TASK DIRECTIONS
All lines in the data that hold the word "computer" need copying.

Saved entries
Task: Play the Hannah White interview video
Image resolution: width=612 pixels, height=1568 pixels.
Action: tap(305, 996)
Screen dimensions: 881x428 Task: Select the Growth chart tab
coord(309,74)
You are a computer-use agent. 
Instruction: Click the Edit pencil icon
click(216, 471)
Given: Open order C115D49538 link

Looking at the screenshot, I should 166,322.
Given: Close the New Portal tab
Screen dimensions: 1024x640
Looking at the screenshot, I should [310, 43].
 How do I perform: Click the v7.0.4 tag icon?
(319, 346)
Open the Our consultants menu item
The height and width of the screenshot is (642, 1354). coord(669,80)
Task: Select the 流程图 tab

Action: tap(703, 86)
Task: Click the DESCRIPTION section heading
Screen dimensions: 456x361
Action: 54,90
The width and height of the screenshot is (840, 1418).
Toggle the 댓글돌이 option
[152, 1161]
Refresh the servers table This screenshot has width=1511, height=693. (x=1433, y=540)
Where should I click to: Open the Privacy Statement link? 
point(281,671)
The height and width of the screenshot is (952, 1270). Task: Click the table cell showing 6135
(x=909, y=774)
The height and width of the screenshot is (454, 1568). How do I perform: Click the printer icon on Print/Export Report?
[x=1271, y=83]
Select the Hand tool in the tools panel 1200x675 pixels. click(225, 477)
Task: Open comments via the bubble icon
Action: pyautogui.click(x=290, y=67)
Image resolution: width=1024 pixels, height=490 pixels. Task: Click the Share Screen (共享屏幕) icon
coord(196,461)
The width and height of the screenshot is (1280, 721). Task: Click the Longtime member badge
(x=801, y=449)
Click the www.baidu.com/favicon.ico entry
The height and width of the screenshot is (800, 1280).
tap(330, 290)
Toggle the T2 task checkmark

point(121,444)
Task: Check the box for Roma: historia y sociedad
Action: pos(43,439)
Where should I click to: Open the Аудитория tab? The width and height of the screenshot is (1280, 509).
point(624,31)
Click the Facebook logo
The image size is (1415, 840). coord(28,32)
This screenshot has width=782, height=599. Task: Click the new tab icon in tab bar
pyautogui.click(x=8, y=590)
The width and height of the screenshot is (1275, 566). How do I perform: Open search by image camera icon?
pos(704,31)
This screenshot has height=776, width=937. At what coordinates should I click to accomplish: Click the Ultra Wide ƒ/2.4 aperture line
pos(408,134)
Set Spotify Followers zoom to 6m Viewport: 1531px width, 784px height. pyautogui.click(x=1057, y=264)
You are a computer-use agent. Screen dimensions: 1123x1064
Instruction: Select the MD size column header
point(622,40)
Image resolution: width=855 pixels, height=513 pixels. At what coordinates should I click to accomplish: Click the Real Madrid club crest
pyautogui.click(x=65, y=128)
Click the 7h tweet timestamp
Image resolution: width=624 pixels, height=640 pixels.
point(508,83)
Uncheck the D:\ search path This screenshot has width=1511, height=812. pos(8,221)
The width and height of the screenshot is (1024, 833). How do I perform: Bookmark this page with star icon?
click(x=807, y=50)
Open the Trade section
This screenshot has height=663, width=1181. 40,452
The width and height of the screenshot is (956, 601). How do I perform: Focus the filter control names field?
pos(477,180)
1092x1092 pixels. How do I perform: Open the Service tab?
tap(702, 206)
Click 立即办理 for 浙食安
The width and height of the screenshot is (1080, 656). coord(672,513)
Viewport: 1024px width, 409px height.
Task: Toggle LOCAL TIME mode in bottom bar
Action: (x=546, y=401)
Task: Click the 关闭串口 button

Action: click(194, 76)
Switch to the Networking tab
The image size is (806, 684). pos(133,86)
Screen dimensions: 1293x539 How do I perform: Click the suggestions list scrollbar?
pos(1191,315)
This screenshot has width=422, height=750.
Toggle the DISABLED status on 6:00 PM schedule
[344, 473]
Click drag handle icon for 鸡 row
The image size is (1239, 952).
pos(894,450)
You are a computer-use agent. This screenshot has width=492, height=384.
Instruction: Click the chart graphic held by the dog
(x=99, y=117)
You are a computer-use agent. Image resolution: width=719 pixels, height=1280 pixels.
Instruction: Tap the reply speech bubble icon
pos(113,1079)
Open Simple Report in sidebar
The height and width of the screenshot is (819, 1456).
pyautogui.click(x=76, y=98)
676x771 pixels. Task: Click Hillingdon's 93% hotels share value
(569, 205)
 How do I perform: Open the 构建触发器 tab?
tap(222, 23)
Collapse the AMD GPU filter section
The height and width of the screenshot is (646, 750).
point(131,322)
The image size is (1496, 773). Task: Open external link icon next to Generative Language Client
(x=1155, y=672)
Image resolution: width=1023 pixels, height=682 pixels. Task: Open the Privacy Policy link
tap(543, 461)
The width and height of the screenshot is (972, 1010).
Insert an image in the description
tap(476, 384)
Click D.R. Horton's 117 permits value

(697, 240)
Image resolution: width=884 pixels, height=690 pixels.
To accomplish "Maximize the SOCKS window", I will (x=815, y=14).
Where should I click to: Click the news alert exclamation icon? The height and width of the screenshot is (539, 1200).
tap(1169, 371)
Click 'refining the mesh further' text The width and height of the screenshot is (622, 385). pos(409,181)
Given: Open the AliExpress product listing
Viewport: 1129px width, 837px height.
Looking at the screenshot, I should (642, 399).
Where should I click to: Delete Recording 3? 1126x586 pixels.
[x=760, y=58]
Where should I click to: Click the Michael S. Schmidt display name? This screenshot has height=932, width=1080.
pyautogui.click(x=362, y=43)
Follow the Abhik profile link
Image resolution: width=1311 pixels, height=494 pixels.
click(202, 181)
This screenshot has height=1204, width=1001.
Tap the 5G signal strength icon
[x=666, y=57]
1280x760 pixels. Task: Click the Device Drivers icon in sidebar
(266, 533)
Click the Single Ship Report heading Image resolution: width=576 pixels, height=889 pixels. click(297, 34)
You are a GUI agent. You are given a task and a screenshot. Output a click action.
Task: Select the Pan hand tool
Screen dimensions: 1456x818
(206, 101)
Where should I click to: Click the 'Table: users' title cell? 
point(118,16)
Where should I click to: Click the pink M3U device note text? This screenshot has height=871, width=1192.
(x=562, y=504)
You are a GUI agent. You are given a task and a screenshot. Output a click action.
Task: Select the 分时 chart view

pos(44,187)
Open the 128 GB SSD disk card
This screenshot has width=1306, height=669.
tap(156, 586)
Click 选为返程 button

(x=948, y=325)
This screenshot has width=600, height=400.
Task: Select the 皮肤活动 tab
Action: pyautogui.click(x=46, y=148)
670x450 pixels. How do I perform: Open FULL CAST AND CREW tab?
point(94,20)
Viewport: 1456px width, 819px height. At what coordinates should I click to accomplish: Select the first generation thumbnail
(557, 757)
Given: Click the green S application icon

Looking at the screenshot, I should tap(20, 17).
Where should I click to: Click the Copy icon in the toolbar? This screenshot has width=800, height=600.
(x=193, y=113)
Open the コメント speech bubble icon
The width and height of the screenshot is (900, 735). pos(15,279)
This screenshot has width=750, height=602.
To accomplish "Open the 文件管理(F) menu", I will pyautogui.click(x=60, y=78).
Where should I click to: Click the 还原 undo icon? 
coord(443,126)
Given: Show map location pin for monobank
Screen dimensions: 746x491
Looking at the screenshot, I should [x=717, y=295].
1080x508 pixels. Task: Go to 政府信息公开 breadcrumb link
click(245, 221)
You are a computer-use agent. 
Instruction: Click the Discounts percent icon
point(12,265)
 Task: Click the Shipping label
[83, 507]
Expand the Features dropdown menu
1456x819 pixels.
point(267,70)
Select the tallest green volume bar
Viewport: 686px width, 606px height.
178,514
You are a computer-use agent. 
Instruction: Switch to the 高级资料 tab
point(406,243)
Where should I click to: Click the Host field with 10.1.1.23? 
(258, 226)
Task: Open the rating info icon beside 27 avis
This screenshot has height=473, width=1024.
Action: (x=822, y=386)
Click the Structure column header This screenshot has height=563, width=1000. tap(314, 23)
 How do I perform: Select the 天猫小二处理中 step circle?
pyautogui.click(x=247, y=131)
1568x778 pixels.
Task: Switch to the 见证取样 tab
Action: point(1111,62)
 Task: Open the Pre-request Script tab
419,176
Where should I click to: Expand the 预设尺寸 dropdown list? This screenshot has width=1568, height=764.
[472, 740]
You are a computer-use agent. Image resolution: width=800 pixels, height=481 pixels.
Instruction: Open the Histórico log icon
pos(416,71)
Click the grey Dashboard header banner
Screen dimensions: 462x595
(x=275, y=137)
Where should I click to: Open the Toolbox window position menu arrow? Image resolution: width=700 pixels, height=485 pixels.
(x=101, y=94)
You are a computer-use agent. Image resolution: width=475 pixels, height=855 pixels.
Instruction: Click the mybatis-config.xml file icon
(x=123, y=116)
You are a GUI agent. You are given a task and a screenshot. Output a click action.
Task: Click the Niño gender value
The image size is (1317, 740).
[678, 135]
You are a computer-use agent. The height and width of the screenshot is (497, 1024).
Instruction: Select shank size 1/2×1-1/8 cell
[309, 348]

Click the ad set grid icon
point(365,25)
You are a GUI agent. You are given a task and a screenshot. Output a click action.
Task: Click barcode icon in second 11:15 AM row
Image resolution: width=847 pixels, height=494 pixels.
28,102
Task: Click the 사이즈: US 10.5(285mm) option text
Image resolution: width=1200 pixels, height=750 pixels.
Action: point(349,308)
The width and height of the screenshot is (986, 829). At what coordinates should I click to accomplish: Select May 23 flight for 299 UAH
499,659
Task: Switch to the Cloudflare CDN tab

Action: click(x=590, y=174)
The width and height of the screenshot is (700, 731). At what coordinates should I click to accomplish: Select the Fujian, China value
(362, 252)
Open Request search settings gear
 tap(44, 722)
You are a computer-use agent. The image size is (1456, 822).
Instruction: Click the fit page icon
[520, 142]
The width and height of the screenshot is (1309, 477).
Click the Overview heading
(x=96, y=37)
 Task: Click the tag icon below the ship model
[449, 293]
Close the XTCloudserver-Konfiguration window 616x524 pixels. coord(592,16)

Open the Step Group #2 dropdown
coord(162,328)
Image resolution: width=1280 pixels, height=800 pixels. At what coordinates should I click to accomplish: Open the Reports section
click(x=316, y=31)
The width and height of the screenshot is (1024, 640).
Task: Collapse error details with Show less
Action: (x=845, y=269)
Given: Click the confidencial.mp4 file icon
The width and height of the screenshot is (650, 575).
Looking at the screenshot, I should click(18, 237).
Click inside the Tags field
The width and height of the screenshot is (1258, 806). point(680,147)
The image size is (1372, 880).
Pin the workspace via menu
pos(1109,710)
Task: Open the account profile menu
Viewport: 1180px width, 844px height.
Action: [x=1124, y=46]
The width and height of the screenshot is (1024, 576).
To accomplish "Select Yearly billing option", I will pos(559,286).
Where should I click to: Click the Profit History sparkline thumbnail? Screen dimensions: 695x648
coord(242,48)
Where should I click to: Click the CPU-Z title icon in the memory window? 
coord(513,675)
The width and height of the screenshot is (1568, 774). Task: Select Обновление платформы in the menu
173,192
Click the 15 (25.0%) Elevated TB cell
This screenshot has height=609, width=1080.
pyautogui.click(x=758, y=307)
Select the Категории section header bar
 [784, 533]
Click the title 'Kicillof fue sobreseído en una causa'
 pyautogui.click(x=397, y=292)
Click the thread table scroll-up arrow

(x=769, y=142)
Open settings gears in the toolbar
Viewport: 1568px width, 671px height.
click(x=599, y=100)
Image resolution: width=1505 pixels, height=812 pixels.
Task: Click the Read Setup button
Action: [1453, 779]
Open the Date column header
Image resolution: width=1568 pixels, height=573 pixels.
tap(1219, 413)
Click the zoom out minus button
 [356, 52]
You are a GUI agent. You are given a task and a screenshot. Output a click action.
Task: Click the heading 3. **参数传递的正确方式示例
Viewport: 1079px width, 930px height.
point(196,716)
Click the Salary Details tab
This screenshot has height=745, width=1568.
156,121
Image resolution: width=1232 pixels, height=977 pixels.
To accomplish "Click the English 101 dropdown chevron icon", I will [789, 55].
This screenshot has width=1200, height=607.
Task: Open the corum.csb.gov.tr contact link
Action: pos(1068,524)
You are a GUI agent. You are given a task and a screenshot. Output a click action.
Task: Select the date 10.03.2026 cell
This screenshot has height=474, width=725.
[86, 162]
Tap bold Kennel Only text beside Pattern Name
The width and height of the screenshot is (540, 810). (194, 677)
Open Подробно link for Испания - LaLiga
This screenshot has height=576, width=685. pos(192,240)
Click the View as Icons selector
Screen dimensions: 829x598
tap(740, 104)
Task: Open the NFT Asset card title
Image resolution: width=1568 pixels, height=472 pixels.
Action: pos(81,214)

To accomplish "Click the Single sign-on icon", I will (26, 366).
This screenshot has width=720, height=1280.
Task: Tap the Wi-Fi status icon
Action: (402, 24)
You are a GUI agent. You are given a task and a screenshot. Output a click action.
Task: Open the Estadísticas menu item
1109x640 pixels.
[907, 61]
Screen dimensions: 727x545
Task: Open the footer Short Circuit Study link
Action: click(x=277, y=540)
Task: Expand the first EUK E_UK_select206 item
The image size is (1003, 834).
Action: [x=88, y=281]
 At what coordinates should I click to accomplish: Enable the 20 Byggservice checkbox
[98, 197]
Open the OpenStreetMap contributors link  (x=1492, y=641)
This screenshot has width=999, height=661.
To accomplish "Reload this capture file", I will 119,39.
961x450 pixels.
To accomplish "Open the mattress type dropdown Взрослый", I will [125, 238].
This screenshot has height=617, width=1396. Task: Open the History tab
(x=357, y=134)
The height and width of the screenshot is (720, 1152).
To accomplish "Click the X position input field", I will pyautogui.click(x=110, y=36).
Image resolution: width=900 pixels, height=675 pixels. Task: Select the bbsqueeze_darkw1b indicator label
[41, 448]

OUTPUT BELOW
You are a computer-use agent. 
You are a computer-use agent. Screen dimensions: 1123x1064
You are a computer-use agent. This screenshot has width=492, height=384.
You are a computer-use agent. Image resolution: width=719 pixels, height=1280 pixels.
You are a computer-use agent. 
You are a computer-use agent. 
You are a computer-use agent. Image resolution: width=800 pixels, height=481 pixels.
You are a computer-use agent. Image resolution: width=475 pixels, height=855 pixels.
You are a computer-use agent. The height and width of the screenshot is (497, 1024).
You are a computer-use agent. The image size is (1456, 822).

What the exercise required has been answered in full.